• _Things to do_
A. List every dollar price that appears in the test equipment text below.
B. Update the test equipment text below by rewriting the part that opens with the words containing "Since the signal" and closes with "LTE development efforts.", with "CMW500" replaced by "CMW550".

Pricing begins at $17,500 for the 2920 VSG and at $22,500 for the 2820 VSA. The 2895 MIMO Synchronization Unit costs $9900. MIMO signal analysis software is $9500.

Rohde & Schwarz offers several new LTE, WiMAX, and MIMO products, too. One complete 2x2 MIMO test setup that works with 3GPP LTE, WiMAX, 802.11 Wi-FI, and HSPA+ consists of the SMU200A RF signal generator and the AMU200A baseband generator along with a fading simulator in one instrument (Fig. 6). The instrument permits real-time fading measurement on all four propagation paths.

A typical MIMO system employs the 2x2 format with two transmitters and two receivers. The test setup requires two signal generators and one fading simulator. R&S offers an option that allows measurements on 2x2 MIMO receivers using a single instrument. The generator can be equipped with an internal fading simulator as well as two RF sources and two baseband sources. When equipped with this option, the instrument can simulate the four fading channels required.

R&S offers optional firmware for the SMU200A/AMU200A combo. It adds channel coding and MIMO pre-coding for up to four transmit antennas for 3GPP LTE. With it, users no longer need external fading hardware or control software for testing 3GPP LTE mobile devices.

Since the signal generators provide 3GPP TS 36.211 standardcompliant signals, the full scope of RF performance can be tested. It requires additional instruments or an external PC for signal calculation. Another option for the R&S SMU200A and some other R&S generator models, the SMx-K55 software, offers downlink and uplink testing functionalities.

R&S’s CMW500 LTE protocol tester makes testing basestations and handsets easy despite the complexity of the LTE protocol (Fig. 7). It has a frequency range up to 6 GHz with a bandwidth of 40 MHz, and it greatly facilitates conformance, performance, and interoperability tests. A full suite of tested software tools and test sequences greatly reduces LTE development efforts.

As for a WiMAX test solution, R&S’s CMW270 communications tester emulates a basestation. It’s a great testing solution for chip sets and mobile stations, combining signal generation and signal analysis in one box. It supports the 802.16e mobile WiMAX standard and covers from 100 MHz to 6 GHz. The instrument also supports all RF profiles defined by the WiMAX Forum.

• _Extracted entries_
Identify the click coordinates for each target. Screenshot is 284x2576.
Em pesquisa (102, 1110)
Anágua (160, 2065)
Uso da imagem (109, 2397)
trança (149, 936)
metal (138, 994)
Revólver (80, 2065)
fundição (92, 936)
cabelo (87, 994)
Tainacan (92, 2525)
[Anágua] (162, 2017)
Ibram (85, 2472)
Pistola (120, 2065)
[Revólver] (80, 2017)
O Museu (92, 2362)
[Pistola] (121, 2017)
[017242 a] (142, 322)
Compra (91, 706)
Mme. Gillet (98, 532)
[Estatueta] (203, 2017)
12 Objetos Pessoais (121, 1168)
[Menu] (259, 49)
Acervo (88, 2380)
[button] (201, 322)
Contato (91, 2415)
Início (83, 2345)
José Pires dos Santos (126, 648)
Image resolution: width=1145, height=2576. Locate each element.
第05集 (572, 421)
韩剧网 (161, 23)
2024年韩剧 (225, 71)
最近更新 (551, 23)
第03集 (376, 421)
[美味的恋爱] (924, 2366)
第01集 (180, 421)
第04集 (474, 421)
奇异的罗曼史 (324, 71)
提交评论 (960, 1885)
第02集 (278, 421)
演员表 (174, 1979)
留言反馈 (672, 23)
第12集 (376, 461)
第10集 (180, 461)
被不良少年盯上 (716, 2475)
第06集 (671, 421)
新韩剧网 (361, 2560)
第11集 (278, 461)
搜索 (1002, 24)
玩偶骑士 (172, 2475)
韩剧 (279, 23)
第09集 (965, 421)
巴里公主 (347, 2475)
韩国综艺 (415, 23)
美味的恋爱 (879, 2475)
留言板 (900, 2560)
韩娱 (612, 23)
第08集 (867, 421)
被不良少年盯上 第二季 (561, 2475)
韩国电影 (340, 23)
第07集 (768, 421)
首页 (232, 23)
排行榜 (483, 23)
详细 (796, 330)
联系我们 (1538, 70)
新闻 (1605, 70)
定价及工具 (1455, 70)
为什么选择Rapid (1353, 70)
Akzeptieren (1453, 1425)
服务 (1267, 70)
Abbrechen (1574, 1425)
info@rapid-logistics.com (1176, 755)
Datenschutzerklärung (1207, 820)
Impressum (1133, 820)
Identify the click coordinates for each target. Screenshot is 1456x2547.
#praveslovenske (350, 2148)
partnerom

• _Expected responses_
A.
$17,500
$22,500
$9900
$9500

B.
Since the signal generators provide 3GPP TS 36.211 standardcompliant signals, the full scope of RF performance can be tested. It requires additional instruments or an external PC for signal calculation. Another option for the R&S SMU200A and some other R&S generator models, the SMx-K55 software, offers downlink and uplink testing functionalities.

R&S’s CMW550 LTE protocol tester makes testing basestations and handsets easy despite the complexity of the LTE protocol (Fig. 7). It has a frequency range up to 6 GHz with a bandwidth of 40 MHz, and it greatly facilitates conformance, performance, and interoperability tests. A full suite of tested software tools and test sequences greatly reduces LTE development efforts.